══ Input ══

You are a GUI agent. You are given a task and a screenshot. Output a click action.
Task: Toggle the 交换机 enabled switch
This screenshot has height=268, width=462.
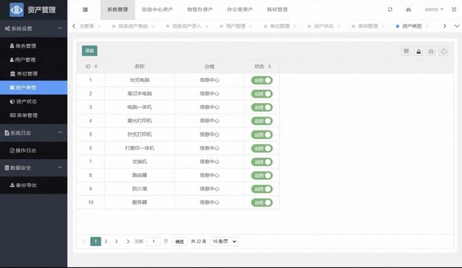[x=261, y=162]
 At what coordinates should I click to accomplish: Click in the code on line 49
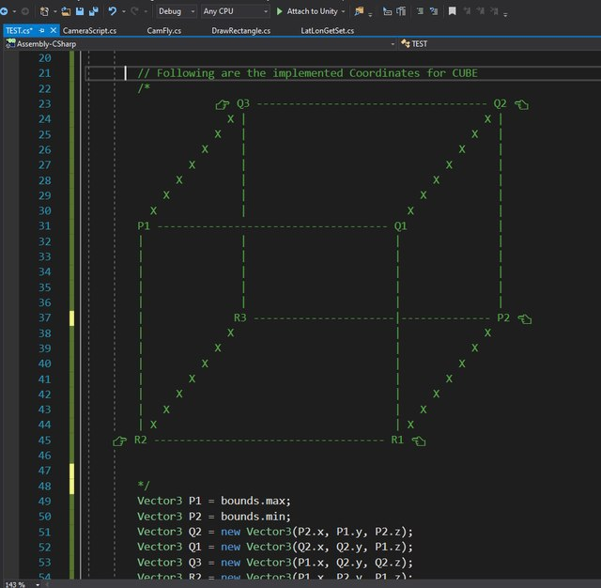click(x=214, y=501)
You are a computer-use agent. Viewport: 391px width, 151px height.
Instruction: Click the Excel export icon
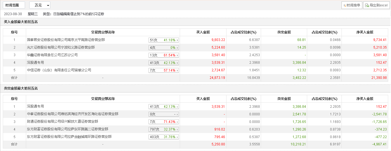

═══

Assignment
The answer must consist of the entries above, reproduced word for word, without any pictures.

Reply to the task
You are a GUI agent. You are given a task and a screenshot. Output a click action.
Task: Toggle the 交换机 enabled switch
This screenshot has height=268, width=462.
[x=261, y=162]
 At what coordinates should I click to accomplish: Click in the code on line 49
click(x=214, y=501)
You are a computer-use agent. Viewport: 391px width, 151px height.
Instruction: Click the Excel export icon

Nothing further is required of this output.